Have you ever had a time when you’re on Netflix and you can’t decide what to watch? It’s terrible, isn’t it?! You’re faced with a rather large library with plenty of perfectly acceptable TV and movie options to entertain you for a while, but first you have to pick one, and that requires making a decision and you’re feeling so “meh” that nothing is jumping out at you. Well, fear not – Max is here to save the day (maybe)!

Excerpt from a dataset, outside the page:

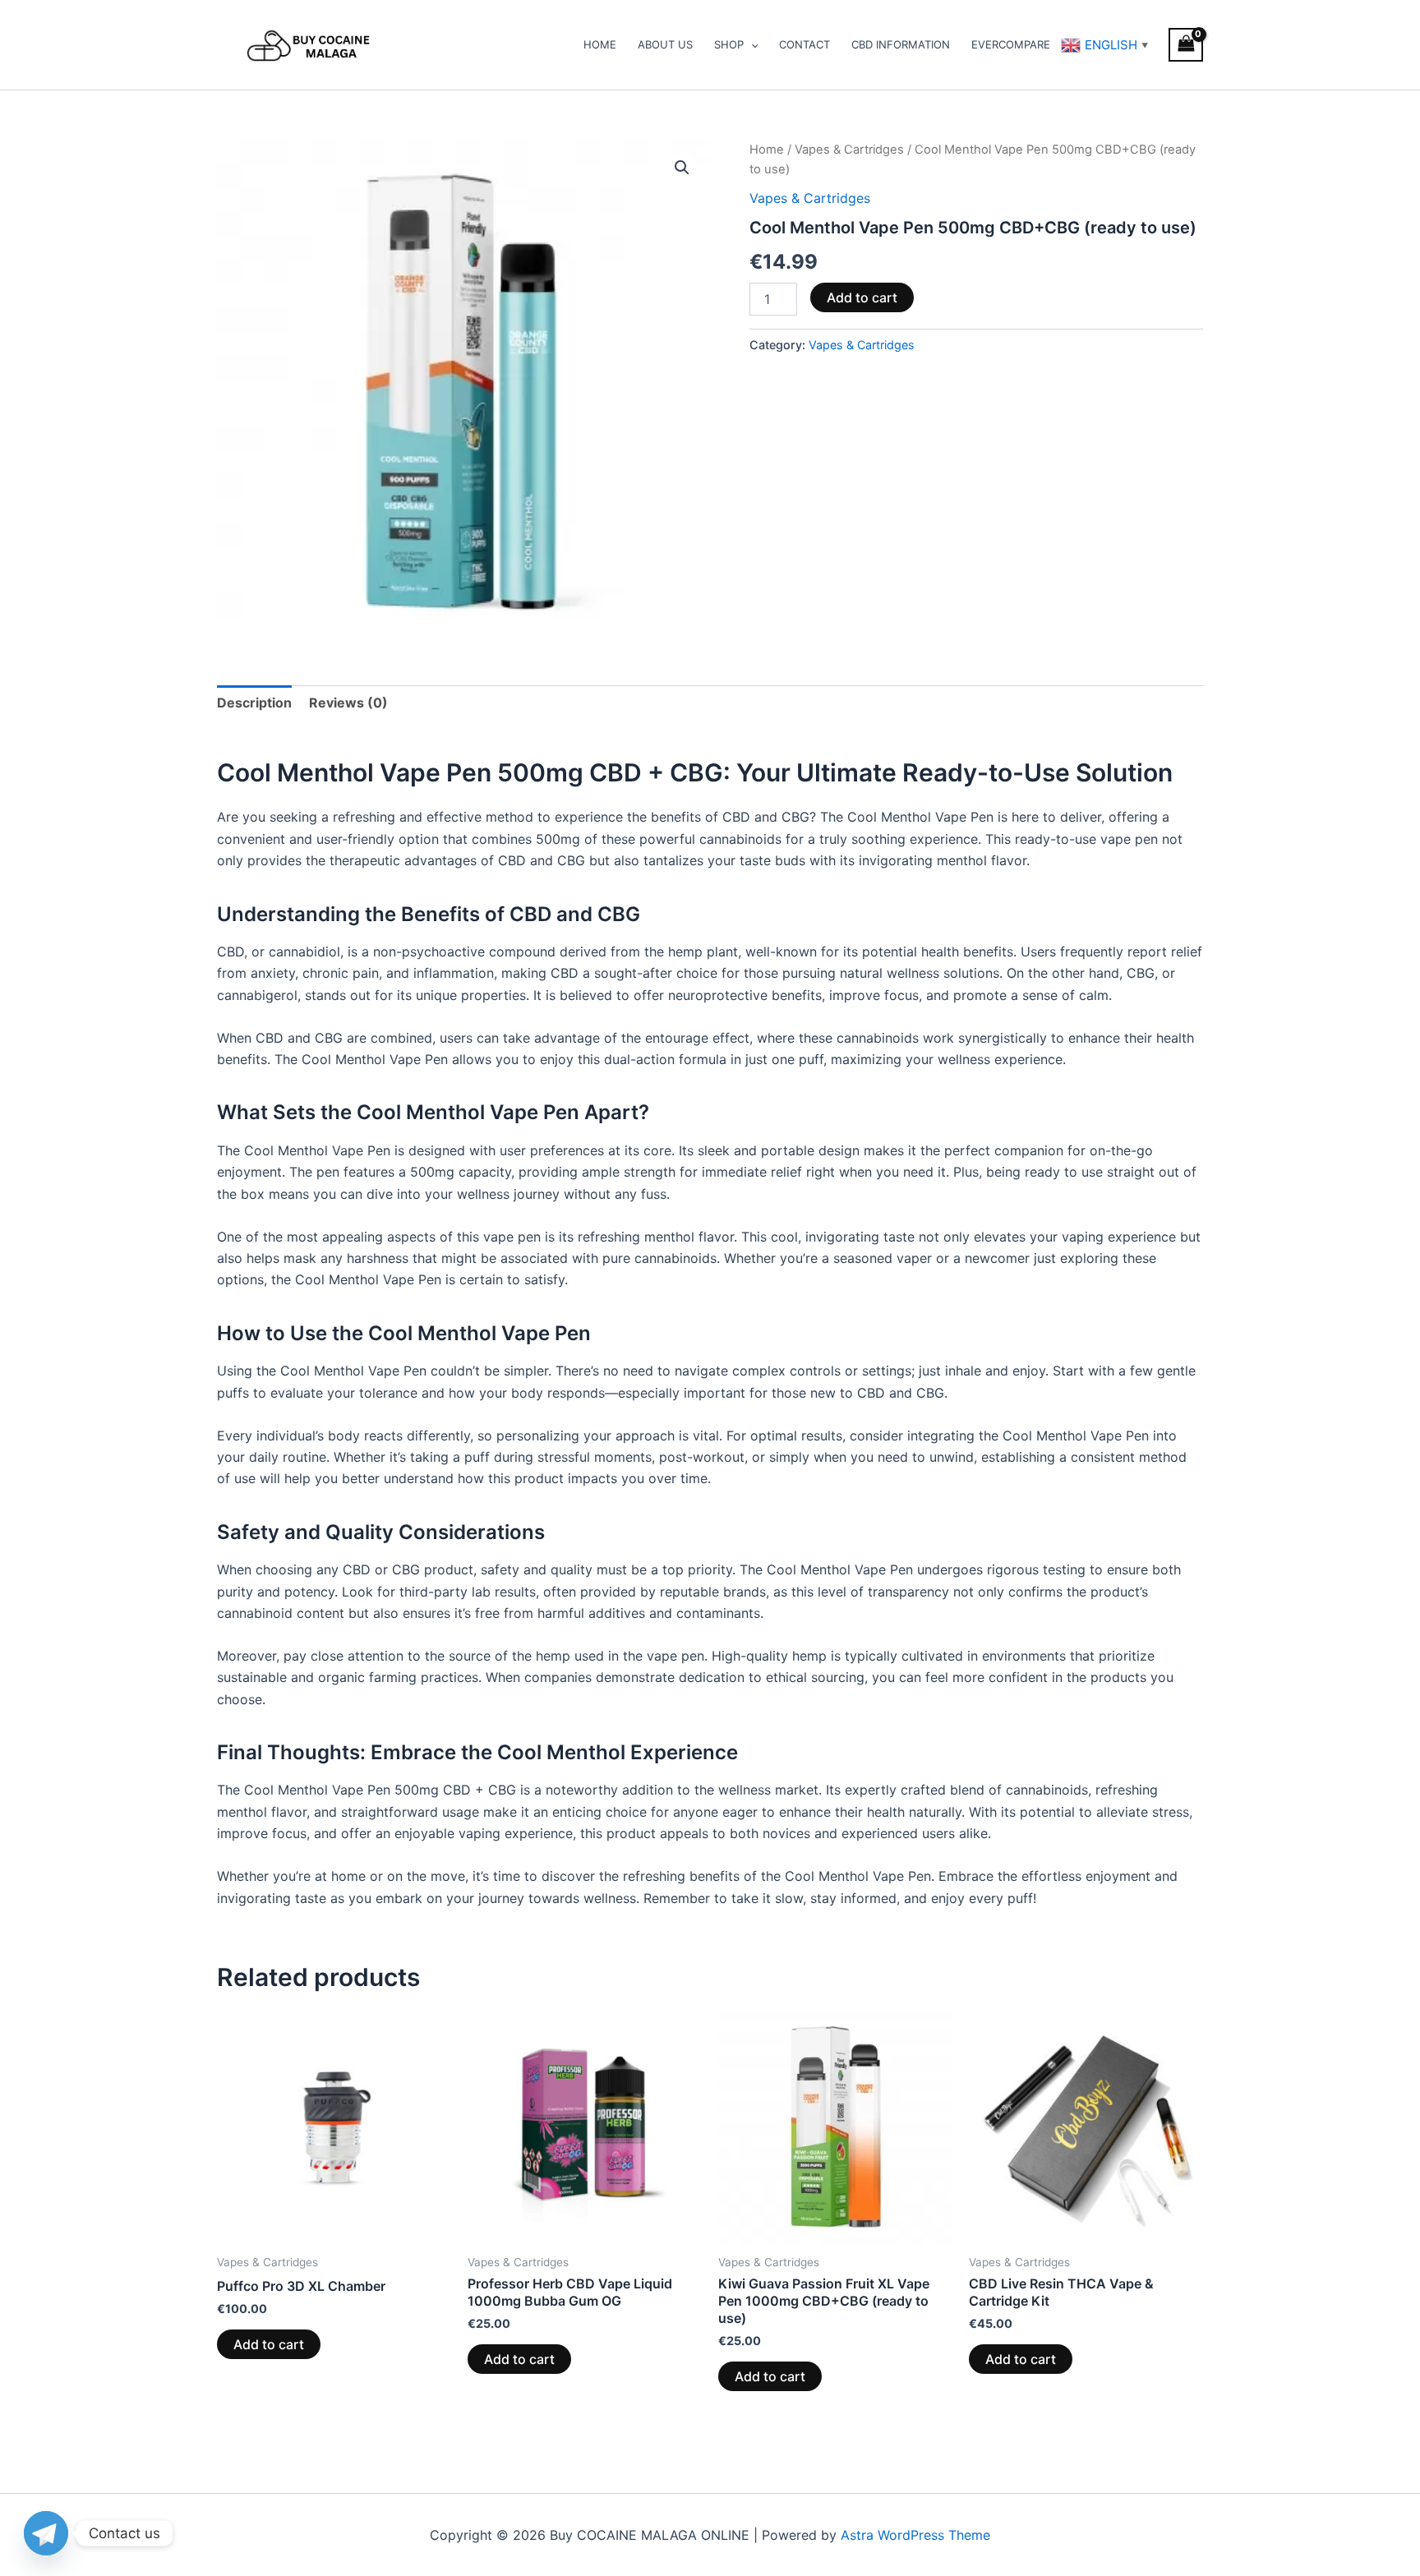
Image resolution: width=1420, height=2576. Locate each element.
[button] (751, 44)
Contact (804, 44)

Netflix’s Max service is an interactive game that uses several methods to help the viewer decide what to watch. With a style and attitude very much like the “You Don’t Know Jack” series complete with a snappy, idiosyncratic announcer and musical interludes, Max asks you to pick a genre and then rate movies in that genre that you may or may not have seen. After rating several movies, Max makes a recommendation. If you decline that option, Max will try something else to help you pick. Since its release, several new ways to play have been added to mix things up and add to the experience, such as picking a specific actor to find movies/TV for. Max also makes use of Netflix’s algorithms to find recommendations based on the ratings the user has given shows in the past. Max has been around for a few months now, available on the Playstation 3 platform (no word on if it’s coming out for other devices yet).
Tonight, I fired up Netflix Max and played “One Simple Question”: Max had me choose impulsively between suburban dysfunction or detectives. I chose detectives and it recommended, much to my chagrin, “Murder, She Wrote.” After Max’s 30-second pitch (not available for all titles) describing the merits of the show, I decided to give it a try. Forty-five minutes later, Angela Lansbury had won me over and I was seriously considering watching the next episode in spite of my previous reservations. Max won me over in this case, and this wasn’t the first time. Max and my own curiosity have led me to watch quite a few things I loved (if you haven’t watched “Black Books” yet, get on it), but probably would never have found out about otherwise. In that regard, Max is very good for separating the wheat from the chaff. Max doesn’t always get it right, though. There have been occasions when none of the recommendations have sounded appealing – at that point, Max says, “Thank you for playing!” and that’s the end of it.
Overall, even if it’s not always effective at recommending something to watch, Netflix Max is quite entertaining in itself. With further development and a presence on other platforms, Max has the potential to be a lot of fun and hopefully relieve us all of our streaming media indecision.